Dependency injection in ExpressWebJs 4

Dependency injection in ExpressWebJs 4

ExpressWebJs supports the dependency injection (DI) software design pattern, a technique for achieving Inversion of Control (IoC) between classes and their dependencies.

Dependency injection involves the use of ExpressWebJs service container*, a container that is used to manage class dependencies.*

This topic provides information on dependency injection in ExpressWebJs. The primary documentation on dependency injection is in the Service container in ExpressWebJs.

Overview Of Dependency Injection

A dependency is an object that another object depends on. For example, examine the following EmailServiceImp class with a SendEmail method that other classes depend on:

export class EmailServiceImp{ 
  async sendEmail(emailAddress:string,message:string): Promise<void>{
    console.log("EmailServiceImp.sendEmail called");
  }
}

A class can create an instance of the EmailServiceImp class to make use of its sendEmail method.

Let’s try to send an email in our user class after saving a user:

export class User{
  private emailService:EmailServiceImp = new EmailServiceImp();  

  async saveUser(userData:object){
    ...after saving user;
    emailService.sendEmail(userData.email,"Hello world");
  }
}

The class creates and directly depends on the EmailServiceImp class. Code dependencies, such as in the previous example, are problematic and should be avoided for the following reasons:

  • To replace EmailServiceImp with a different implementation, the User class must be modified.

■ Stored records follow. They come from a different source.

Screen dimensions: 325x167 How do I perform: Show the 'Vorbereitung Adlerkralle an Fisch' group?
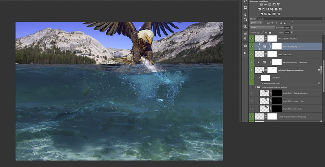point(251,87)
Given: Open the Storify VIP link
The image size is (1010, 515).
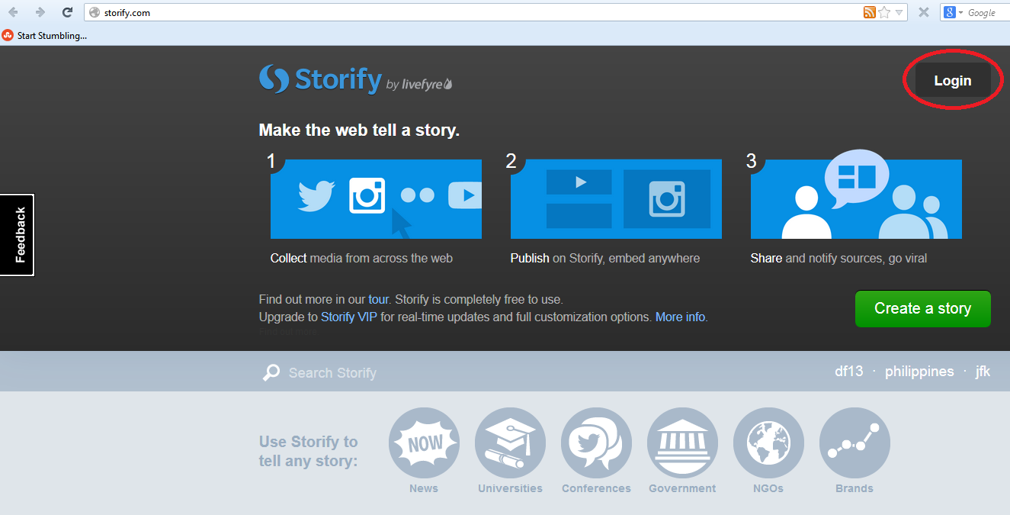Looking at the screenshot, I should pos(348,317).
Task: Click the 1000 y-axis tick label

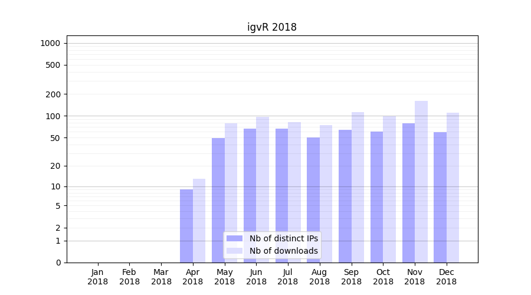Action: [x=50, y=43]
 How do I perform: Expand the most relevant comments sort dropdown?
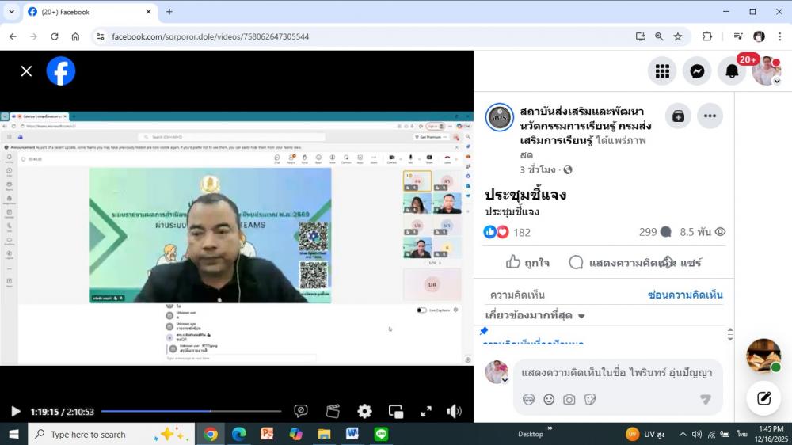[x=535, y=316]
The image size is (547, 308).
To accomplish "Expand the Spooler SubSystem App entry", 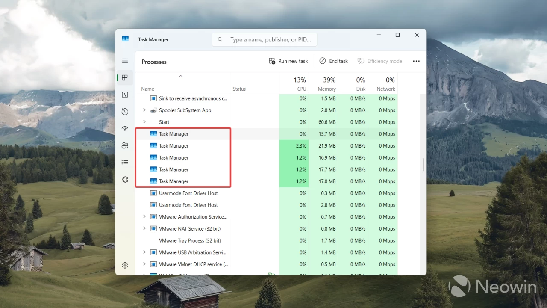I will (x=144, y=110).
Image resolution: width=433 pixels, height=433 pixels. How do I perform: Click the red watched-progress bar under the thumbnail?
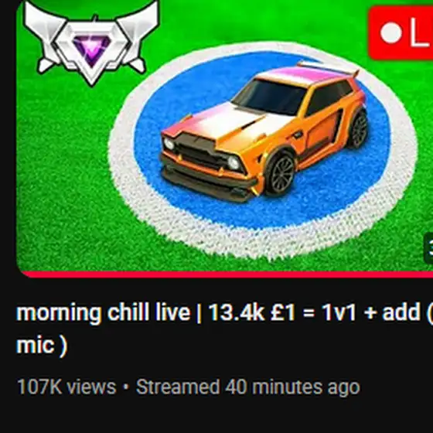coord(227,274)
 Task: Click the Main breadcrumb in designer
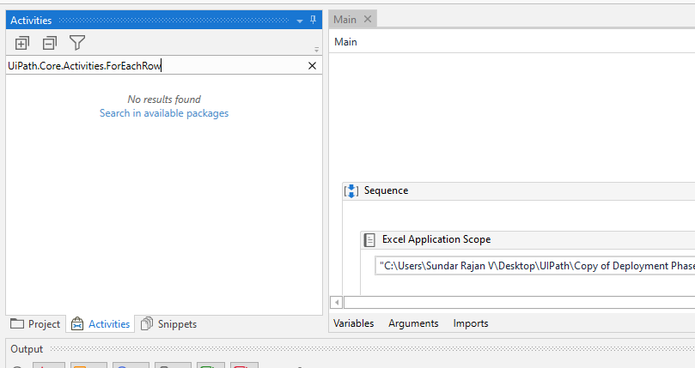click(345, 42)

  • If EmailServiceImp has dependencies, they must also be configured by the User class. In a large project with multiple classes depending on EmailServiceImp, the configuration code becomes scattered across the app.

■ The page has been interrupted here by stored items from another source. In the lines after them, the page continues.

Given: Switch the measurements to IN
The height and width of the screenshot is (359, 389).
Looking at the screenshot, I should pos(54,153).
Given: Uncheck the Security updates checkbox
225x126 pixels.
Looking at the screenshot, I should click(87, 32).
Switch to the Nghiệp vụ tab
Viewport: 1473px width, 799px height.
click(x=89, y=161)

  • This implementation is difficult to unit test.

Dependency injection solves these problems through:

  • The use of an abstract or base class to abstract the dependency implementation.

  • Registration of the dependency in a service container.

  • Injection of the service into the constructor of the class where it’s used. ExpressWebJs takes on the responsibility of creating an instance of the dependency and disposing of it when it’s no longer needed.

Dependency abstraction

Let’s create an abstraction for EmailServiceImp and implement it.

export abstract class EmailService{
  abstract sendEmail(emailAddress:string,message:string): void
}

This abstract class also serves as an interface that is implemented by a concrete class, EmailServiceImp:

export class EmailServiceImp implements IEmailService { 
 async sendEmail(emailAddress:string,message:string): Promise<void>{
    console.log("EmailServiceImp.sendEmail called");
 }
}

Service Provider

In ExpressWebJs service provider class, thebindAsSingletonClass method binds an abstract interface class or name to a concrete class into the container that should only be resolved one time. Once a singleton binding is resolved, the same object instance will be returned on subsequent calls on the abstract interface class or name.

class AppServiceProvicer extends ServiceProvider {

  public register() {
     this.bindAsSingletonClass(EmailService, EmailServiceImp);
  }
}

Dependency injection

We can now inject EmailServiceinto User class.

export class User{
  constructor(private emailService:EmailService){}

   async saveUser(userData:object){
    ...after saving user;
    this.emailService.sendEmail(userData.email,"Hello world");
  }
}

By using the DI pattern, User class:

  • You won't use the concrete implementation, instead the EmailService interface it implements. That makes it easy to change the implementation without modifying the User class.

  • You won't create an instance of the EmailServiceImp, it's created by the DI container.

Conclusion

In this article, we discussed what is dependency injection, its importance, when, and how to use it in ExpressWebJs.